For the first half of Vera Drake, it seems as if Leigh and his leading actress (who is, like all Leigh’s actors, a collaborator in scripting the film) are going to explore this chasm between who Vera is and what she does. Leigh is obviously aware that, whatever you think of a woman’s right to terminate a pregnancy, the procedure is a brutal one, likely to leave physical and emotional scars. He doesn’t give that idea short shrift: He lingers on the discomfort (and, in some cases despair) of Vera’s patients and on her inability to comfort them. But he has a strong political point to make about the heroism of abortion providers, and even stronger ideas about the psychology of the working class. He keeps Vera wholly inarticulate, even when she’s being interrogated by a police inspector, even when she’s required to defend her actions in court. As Vera Drake proceeds—very, very slowly, I should add—along its linear path, Leigh and Staunton seem like prisoners of their own plodding naturalism.
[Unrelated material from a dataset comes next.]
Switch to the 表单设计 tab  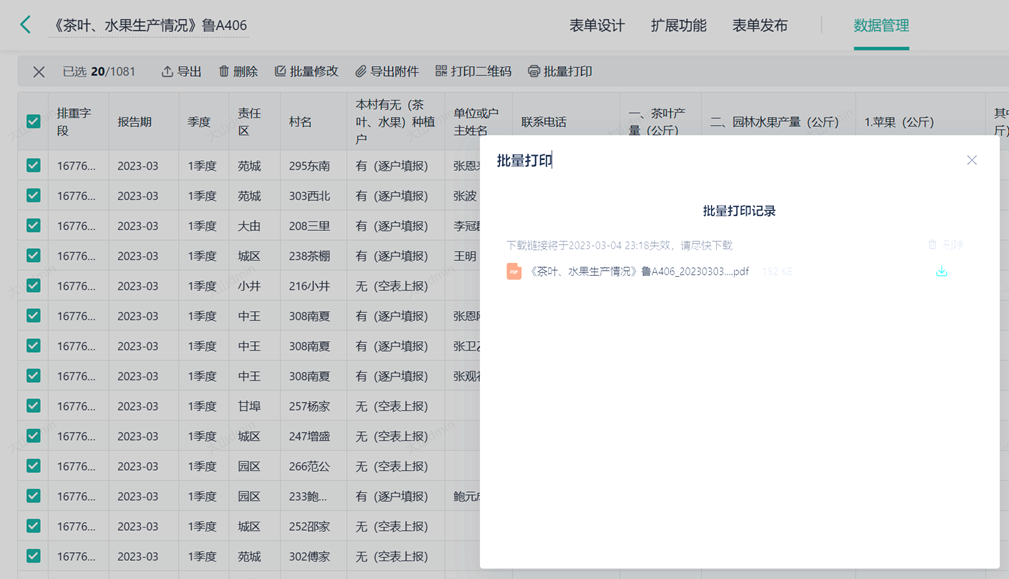click(x=597, y=26)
Leigh’s method of working with actors—allowing them to research their own parts for months and improvise much of their dialogue before a script is hammered together—produces amazing bits of business, dialogues breathtaking in their intimacy (these actors are immersed), and also a lot of dead ends. And that’s what happens with Vera Drake: It dead-ends. The characters behave exactly the way you expect they will, given Leigh’s ideas about class and its affect on people’s very humanity. Vera’s mechanic husband, Stan (Phil Davis), her chip-off-the-old-frump daughter, Ethel (Alex Kelly), and the grave but earnest schlump Reg (Eddie Marsan) with whom Vera has fixed her daughter up, remain steadfast in their love: working-class good-’uns. Her smart, entrepreneurial son, Sid (Daniel Mays), has more conventional morality and more doubts: His first impulse is to reject his mum. Borderline bad-’un: could go either way. Stan’s lookalike brother, Frank (Adrian Scarborough), is a helpless prisoner of his youngish, dyed-blond, upwardly mobile wife, Joyce (Heather Craney)—one of Leigh’s standard bourgeois-materialist harridans.
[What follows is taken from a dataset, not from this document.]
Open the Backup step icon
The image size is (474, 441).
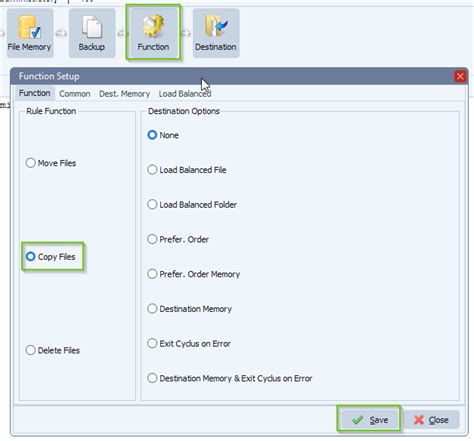tap(92, 33)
This is the point—it comes in all reviews of Leigh movies, pro or con—where I say, “But the acting is great!” So: The acting is great! I’m incapable of doing justice to the sight of Kelly’s Ethel and Marsan’s Reg a-courting in the park: a pair of morose hunchbacks, so introverted (and primed to expect so little from life) that their engagement is arrived at via monosyllables: “D’you wanna?” “Whaccha reckin’?” “Yes.” Peck, peck. May’s Sid, who works in a men’s store, has a scene that is classic Mike Leigh, in which he deftly massages a middle-class customer’s heartfelt desire to look like a swell at an important function: brilliant! Leigh has devised a subplot—really, a counter-plot—in which the daughter (Sally Hawkins) of the well-to-do family for whom Vera cleans is date-raped. After discreet inquiries (a remarkable lunch dialogue with a steely acquaintance played by Fenella Woolgar) and a lot of money, she’s able to have an abortion under humane and hygienic circumstances. However schematic, the scene in which she’s efficiently but sensitively probed by a clinic psychiatrist (Allan Corduner, who played Sullivan in Leigh’s Topsy-Turvy) is a jewel. Note-perfect, too, are the scenes in which Vera is interrogated by an inspector (Peter Wight) whose essential decency doesn’t interfere with his duty under the Offense Against a Person Act of 1861 (and vice-versa).
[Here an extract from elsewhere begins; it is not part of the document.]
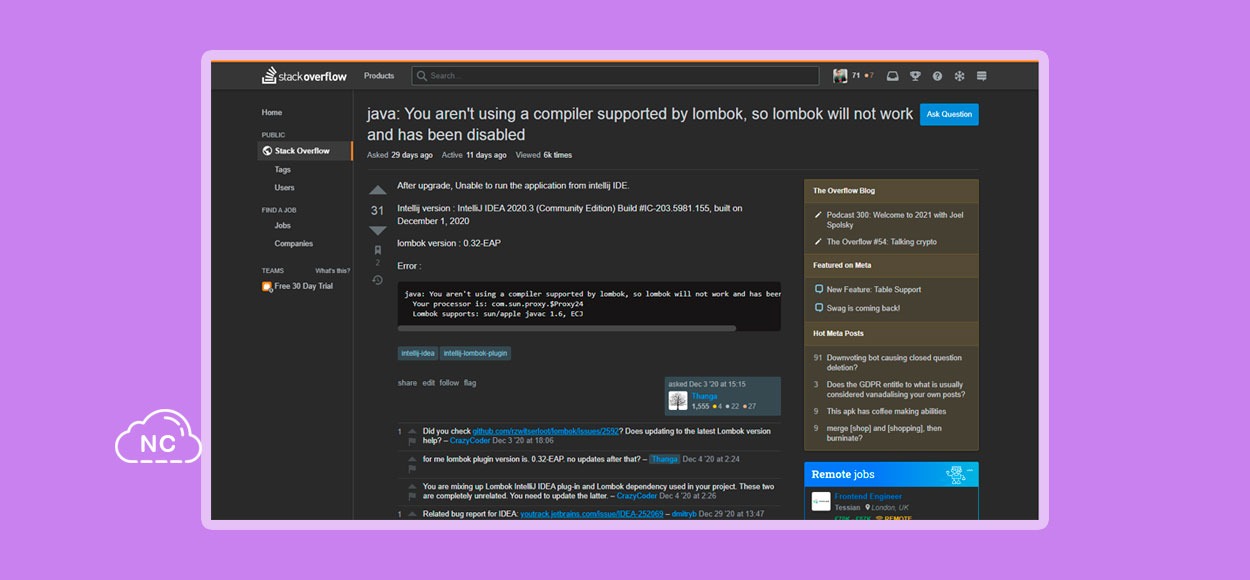The image size is (1250, 580).
Task: Click the Ask Question button
Action: pyautogui.click(x=949, y=114)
I wish I could be more effusive about Staunton, who has won (and will win) all sorts of awards, and whose beatitude is indeed a thing to behold. In the last third of Vera Drake, the camera holds on her earthen-sprite face for long moments, but for all the character’s stricken awareness, there’s something missing: some spark that Vera has grasped the dimensions of her situation, some tragic stature. With her tiny chirps and homilies and that reliable stoop, she seems poised to get big Cockney char-lady laughs. But you don’t laugh at martyr-saints. At least, I don’t think you do.